Patients’ mean age was 67; 64% were women, 24% had type 2 diabetes, 8% had congestive heart failure, and 13% had chronic kidney disease (CKD).
Overall, 9% (n = 1278) were treated with a GLP-1 drug during the study period.
Among those exposed to GLP-1s, 7.2% developed AKI within the first 90 days of initiation of anticancer therapies, compared with 6.4% of those with no GLP-1 exposure (n = 13,505).
In a univariate logistic regression analysis, exposure to GLP-1 was associated with an odds ratio of 1.14 for AKI, which was not statistically significant (P = .25).
A multivariate analysis adjusting for key risk factors further showed that AKI risk was significantly associated with congestive heart failure (odds ratio [OR], 2.387), CKD (OR, 4.922), type 2 diabetes (OR, 1.477), cytotoxic anticancer therapy (OR, 1.753), and targeted anticancer therapy (OR, 1.966; all P < .0001).
Of note, hormonal therapy was associated with a lower risk for AKI (OR,.645; P < .0001).
Again, GLP-1 use wasn’t significantly associated with a risk for AKI (OR, 1.138; P = .2568).
Kanduri noted the study’s limitations: The effect of the underlying cancer on GLP-1–related AKI risk is unknown, and the study accounted for only 1 year and didn’t account for GLP-1 exposure time.
She added that “hormonal therapy could be protective against AKI.”
Kanduri said the findings were somewhat of a surprise.
“Considering the vulnerability of patients with cancer to acquire AKI during administration of chemotherapy, we hypothesized that exposure to GLP-1 may further increase the risk of AKI in this clinical setting.”
Case Reports of AKI Following GLP-1 Exposure
Specific previous reports of GLP-1–associated adverse kidney events include a report of two cases of AKI associated with semaglutide treatment in a woman in her eighties and a man in his sixties.
In the first case, a kidney biopsy showed evidence of diabetic kidney disease with superimposed interstitial nephritis and acute tubular injury; and in the second, the patient had experienced substantial weight loss with semaglutide treatment, which the authors speculate may have contributed to the decline in kidney function. 
In both cases, a probable adverse drug reaction was suspected; AKI in both was associated with an increase in proteinuria.
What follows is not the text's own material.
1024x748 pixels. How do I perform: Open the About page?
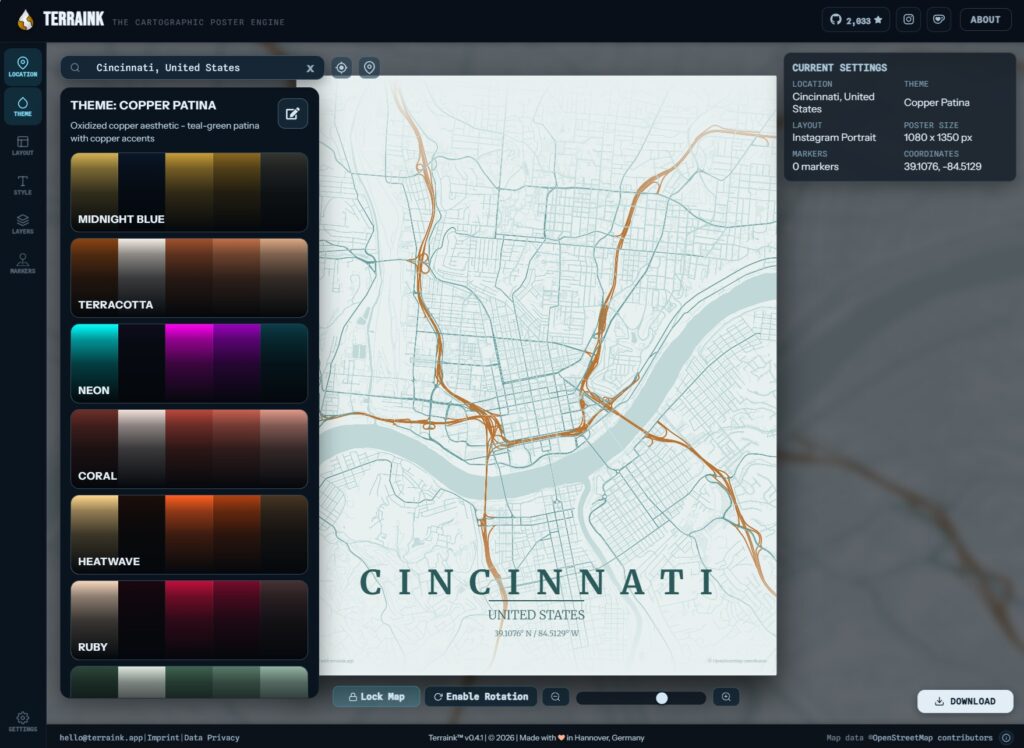(x=985, y=20)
Of note, neither proteinuria nor kidney function improved in either patient despite drug cessation.
Another case describes GLP-1–associated acute interstitial nephritis requiring hemodialysis, Kanduri noted.
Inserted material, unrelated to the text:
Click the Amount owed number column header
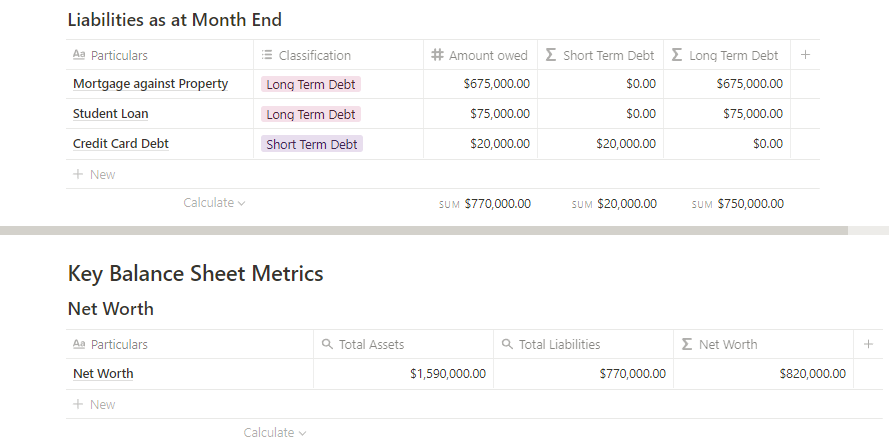889x445 pixels. pos(480,56)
The case was said to be unique in that the patient, a man in his thirties who had a history of obesity, had no underlying CKD and normal baseline kidney function.
In terms of AKI associated with cancer therapy drugs, however, the new findings from the large cohort show no significant association.
“Given the cardiovascular and antidiabetic benefits of GLP-1 receptor agonists, we suggest that these agents can be safely continued during administration of anticancer therapy,” Kanduri said.
Kanduri had no disclosures to report.